Irrito-me com tudo: as inocentes fotos dos fogos de artifício no estádio Al Bayt, o bonequinho "simpático" com roupa de xeque do petróleo, ar-condicionado a disfarçar o calor que cerca esse camelódromo assassino, os turistas reclamando de não poder tomar cerveja, e a traiçoeira decisão de proibi-la.

O deus-petróleo e o deus-futebol abençoam tudo: cadeia para homossexuais, veto a mãos dadas na rua, obrigatoriedade do véu, qualquer ato e palavra brutal dessas ditaduras de esbanjadores arrogantes.

A ilustração retrata duas mãos ao centro, uma amarela e outra preta, sob fundo vermelho. Amarrando os pulsos, um lenço branco, fazendo referência ao logo da copa do mundo. Vemos sangue saindo dos pulsos ao redor do lenço.
Ilustração de André Stefanini para coluna de Marcelo Coelho - André Stefanini

Menos mal que, com tudo isso, a ocasião vergonhosa constitua ao mesmo tempo um palco para protestos progressistas: as mulheres iranianas não se calam, e a seleção britânica se ajoelha no conhecido ato de repúdio ao assassinato de George Floyd nos Estados Unidos.

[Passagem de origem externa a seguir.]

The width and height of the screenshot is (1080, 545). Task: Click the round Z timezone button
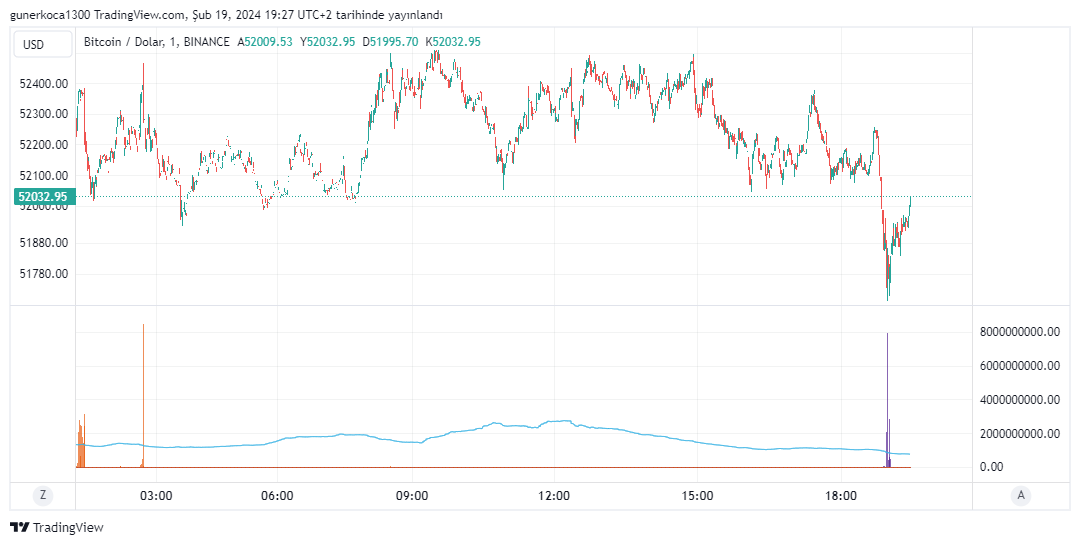[42, 495]
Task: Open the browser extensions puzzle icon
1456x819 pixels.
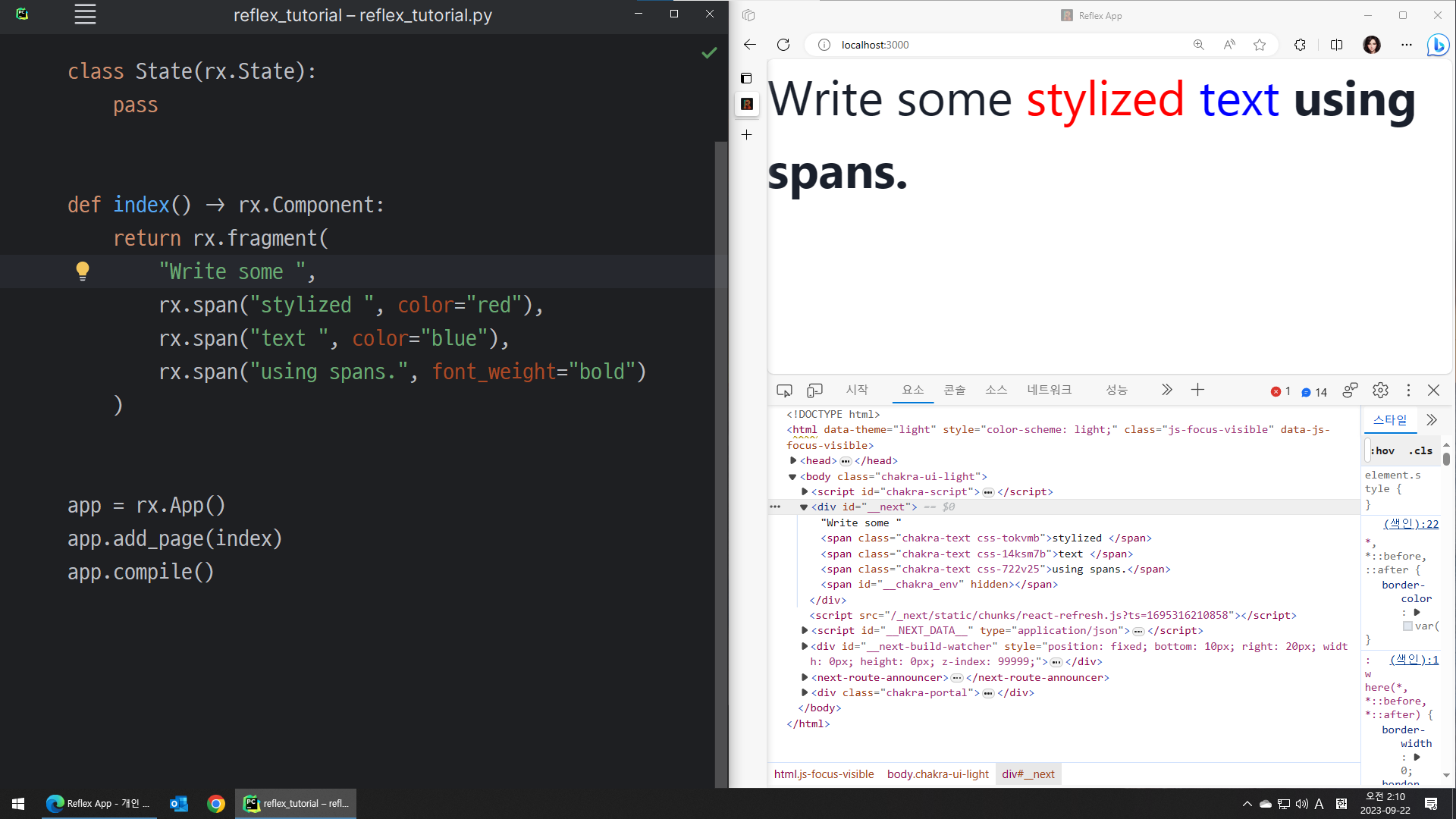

Enquanto isso, dando folga temporária aos negros, a estupidez americana massacra gente numa boate gay. Lula está certo: 90% da violência vem da extrema direita hoje em dia. Dos defensores da família e dos valores religiosos.

Desligo a televisão e abro um livro que acaba de ser lançado pela Isto Edições. É uma nova tradução dos "Sonetos do Amor Obscuro", série de poemas do espanhol Federico García Lorca (1898-1936).

Ele foi assassinado pelos adeptos do general Francisco Franco —os bolsonaristas da época— logo no começo da Guerra Civil espanhola. Os partidários da Confederação Espanhola de Direitas Autônomas chamaram-no de "comunista" e "maricón".

O livro, diz o tradutor Ederson Nunes em sua ótima e breve introdução, ficou inédito até 1981, já que Lorca parecia aludir à sua paixão por Rafael Rodríguez Rapún. Há muito sofrimento nesses poemas: Rafael era instável e traía Lorca frequentemente.

"Sonetos do Amor Obscuro" já teve outras traduções para o português, uma inclusive editada pela Folha em 2012, que inexplicavelmente deixei passar.

O volume da Isto Edições traz também, ademais de um "álbum de fotos" e dois artigos, a tradução de outro poema de Lorca dedicado a um rapaz, o "loiro de Albacete" Juán Ramirez de Lucas; pela foto, era muito bonito.

Começo por esse poema, mais abertamente gay que a série de sonetos. As duas primeiras estrofes são um tanto prosaicas e infantis: "Aquele loiro de Albacete/ Veio, mãe, e me olhou./ Eu não posso olhar pra ele!" Não melhora muito quando Lorca diz: "A noite tinge-se e doura-se/ De um delicado fulgor. Eu não posso olhar pra ele!".

Mas aí entra o gênio de Lorca, fazendo com que toda imagem surrealista pareça natural e de fácil compreensão: o rapaz loiro "semeou em minha noite escura/ Seu jasmineiro amarelo".

Coisas assim irrompem nos sonetos, onde a dor do abandono amoroso se torna "um cão no coração". O poeta, como um tronco de árvore abandonado à beira de um rio, espera que seu amado enfeite a água corrente "com folhas do meu outono alienado".

Estão distantes um do outro. Conversando pelo telefone, numa "cabine de madeira", o poeta ouve "uma distante e doce voz amortecida", e diz: "meu choro pendurou pela primeira vez/ coroas de esperança pelo teto".

As imagens são fortes, e raramente, como no último exemplo acima, pedem explicação. Imagino, no caso, que o poeta volta o rosto para o teto da cabine, e que a luz da lâmpada se multiplica em muitos diamantes, "coroas de esperança", porque seus olhos estão cheios de lágrimas.

A forma estrita dos sonetos, que o tradutor nem sempre optou por manter rimados, contrasta com as súbitas explosões de modernidade nas metáforas. A poesia de Lorca costuma ser assim, oscilando entre a contenção e o grito, nunca estridente, mas fundo, breve, irreprimível, ao mesmo tempo doloroso e feliz.

No "Soneto da Grinalda de Rosas", a separação entre os amantes é "ar de estrelas e tremor de planta". "Essa grinalda!", pede o poeta, "rápido, que já morro!"

Ele continua: "Aproveita a fresca paisagem da minha ferida,/ quebra os juncos e os arroios delicados,/ bebe em coxa de mel o sangue vertido".

É isso mesmo. O sangue de Lorca continua a derramar-se.